Mc 9, 2-13 Sus vestidos se volvieron de un blanco deslumbrador

En la belleza de tu luz transfigúrame tú, Señor, para que alumbre con el resplandor de tu verdad.

Confundidos

17 de febrero
Viernes VI

Gn 11,1-9 Por eso se llama Babel, porque confundió el señor la lengua de toda la tierra

Y seguimos con la lengua confundida, Señor, incapaces de entendernos, ni tan siquiera en el lenguaje de la misericordia y la compasión, del amor que procede de ti, sin comprender al otro en su verdad de ser humano, hecho a tu imagen y semejanza. Aún andamos sombríos y dispersos, confundidos, sin saber que todos somos hermanos, hijos tuyos, de la misma humanidad.

Diluvio

16 de febrero
Jueves VI

Gn 9, 1-13 Hago un pacto con vosotros: el diluvio no volverá a destruir la vida

Tú mantienes tu pacto, Señor. Somos nosotros los que destruimos, consumimos y agostamos la tierra, con nuestros cultivos intensivos, con el desperdicio del agua, con las lluvias ácidas, con el calentamiento global fruto de una energía dilapidada, consumida sin sensibilidad ni responsabilidad, con una cadena alimenticia -los que nos podemos alimentar- que solo hace crecer la injusticia mundial. Nos estamos ahogando en nuestro propio diluvio de mierda. Perdónanos, Señor, y salvanos.

Ecce Homo

Hoy sale a la venta  el manual de oración Orar y contemplar en cuaresma, Ecce Homo. Dice la nota que acompaña la presentación:
«Partiendo de un epígrafe bíblico, despliega sus poéticas oraciones, acompañándolas de sugerentes fotografías para descubrir y encontrarse cada día con el Ecce homo, Cristo, el Dios hermano, el que grita en el pobre, el anciano, el niño vulnerable, el refugiado, el inmigrante, el preso… Todos somos Ecce homo

 

 

misioneros

14 de febrero
San Cirilo y San Metodio

Hech 13, 46-49 para que lleves la salvación hasta el confín de la tierra

Gracias, Señor, por los que llevan la alegría del evangelio a otras tierras, a otros pueblos, a los más pobres, perdidos, marginados, excluidos, refugiados, oprimidos.

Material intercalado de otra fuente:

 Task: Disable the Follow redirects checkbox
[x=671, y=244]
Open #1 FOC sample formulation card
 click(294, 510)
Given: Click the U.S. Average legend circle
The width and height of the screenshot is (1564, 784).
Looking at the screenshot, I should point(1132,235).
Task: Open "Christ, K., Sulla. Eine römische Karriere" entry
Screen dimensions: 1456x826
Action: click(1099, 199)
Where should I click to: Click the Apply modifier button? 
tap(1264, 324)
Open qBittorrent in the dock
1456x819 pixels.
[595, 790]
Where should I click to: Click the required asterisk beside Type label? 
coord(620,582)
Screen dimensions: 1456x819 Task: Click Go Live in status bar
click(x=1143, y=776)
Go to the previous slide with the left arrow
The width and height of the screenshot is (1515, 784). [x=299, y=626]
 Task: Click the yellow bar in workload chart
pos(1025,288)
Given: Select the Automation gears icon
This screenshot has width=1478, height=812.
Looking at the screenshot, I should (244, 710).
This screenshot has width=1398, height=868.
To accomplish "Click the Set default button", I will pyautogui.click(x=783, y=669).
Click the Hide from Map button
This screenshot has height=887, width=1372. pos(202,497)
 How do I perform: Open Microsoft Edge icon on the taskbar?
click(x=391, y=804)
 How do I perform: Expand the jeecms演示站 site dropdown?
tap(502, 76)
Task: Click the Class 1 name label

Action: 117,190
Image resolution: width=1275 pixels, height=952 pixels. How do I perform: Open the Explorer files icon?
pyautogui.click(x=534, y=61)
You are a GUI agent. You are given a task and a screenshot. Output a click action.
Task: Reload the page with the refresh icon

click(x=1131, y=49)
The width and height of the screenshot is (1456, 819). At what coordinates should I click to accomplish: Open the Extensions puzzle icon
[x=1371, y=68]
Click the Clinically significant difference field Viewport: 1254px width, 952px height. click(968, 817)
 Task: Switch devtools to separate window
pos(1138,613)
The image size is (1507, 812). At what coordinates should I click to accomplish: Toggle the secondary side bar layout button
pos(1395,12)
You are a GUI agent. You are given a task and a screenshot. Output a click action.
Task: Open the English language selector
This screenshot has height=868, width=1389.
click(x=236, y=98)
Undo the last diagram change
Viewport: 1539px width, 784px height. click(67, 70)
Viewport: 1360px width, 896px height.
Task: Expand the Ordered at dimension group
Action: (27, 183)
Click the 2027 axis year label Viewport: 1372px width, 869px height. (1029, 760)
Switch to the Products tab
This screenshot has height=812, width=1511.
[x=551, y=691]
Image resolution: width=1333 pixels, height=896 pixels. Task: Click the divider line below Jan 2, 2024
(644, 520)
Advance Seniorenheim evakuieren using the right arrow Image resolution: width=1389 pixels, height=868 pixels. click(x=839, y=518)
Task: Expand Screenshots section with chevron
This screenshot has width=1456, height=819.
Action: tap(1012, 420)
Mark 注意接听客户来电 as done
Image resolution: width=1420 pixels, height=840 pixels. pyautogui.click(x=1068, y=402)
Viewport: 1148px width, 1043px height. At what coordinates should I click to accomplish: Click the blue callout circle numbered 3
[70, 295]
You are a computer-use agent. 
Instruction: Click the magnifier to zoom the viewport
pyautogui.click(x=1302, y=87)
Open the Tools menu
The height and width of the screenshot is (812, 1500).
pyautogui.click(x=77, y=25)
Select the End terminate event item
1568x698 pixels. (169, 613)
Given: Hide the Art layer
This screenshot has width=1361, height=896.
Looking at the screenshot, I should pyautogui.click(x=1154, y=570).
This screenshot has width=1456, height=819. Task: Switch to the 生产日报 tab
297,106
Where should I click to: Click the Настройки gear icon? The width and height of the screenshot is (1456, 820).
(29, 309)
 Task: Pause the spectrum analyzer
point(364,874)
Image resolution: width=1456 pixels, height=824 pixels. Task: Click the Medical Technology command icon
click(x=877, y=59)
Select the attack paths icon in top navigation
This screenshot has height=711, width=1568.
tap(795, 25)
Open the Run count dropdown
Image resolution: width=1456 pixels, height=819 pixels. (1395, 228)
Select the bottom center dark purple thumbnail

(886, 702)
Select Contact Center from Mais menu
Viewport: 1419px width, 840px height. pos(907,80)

Gracias, señor, por todos los que salen de su tierra y de su casa y, por amor a tu nombre, proclaman las maravillas de tu salvación en tierra extranjera. Gracias por los misioneros que son perseguidos por proclamar tu amor y tu misericordia a toda criatura. Todo es puro don, Señor.

hermano

13 de febrero
Lunes IV

Gn 1,1-15.25 ¿Dónde está tu hermano?

En la patera, poniendo en peligro su vida, para llegar a nuestro egoísta bienestar. En el campo de refugiados, recibiendo la patada en la boca por las migajas que caen de nuestra mesa; en los excluidos y marginados de nuestra sociedad. En los que vagan por las calles sin rumbo fijo, en los niños explotados, en los que sufren abusos -¡ay, Iglesia, cuán brutal es tu pecado cuando miras para otro lado!. Es lo que t contesto cuando me preguntas hoy ¿dónde está tu hermano?, mientras te pido que no me cierre a mi propia carne.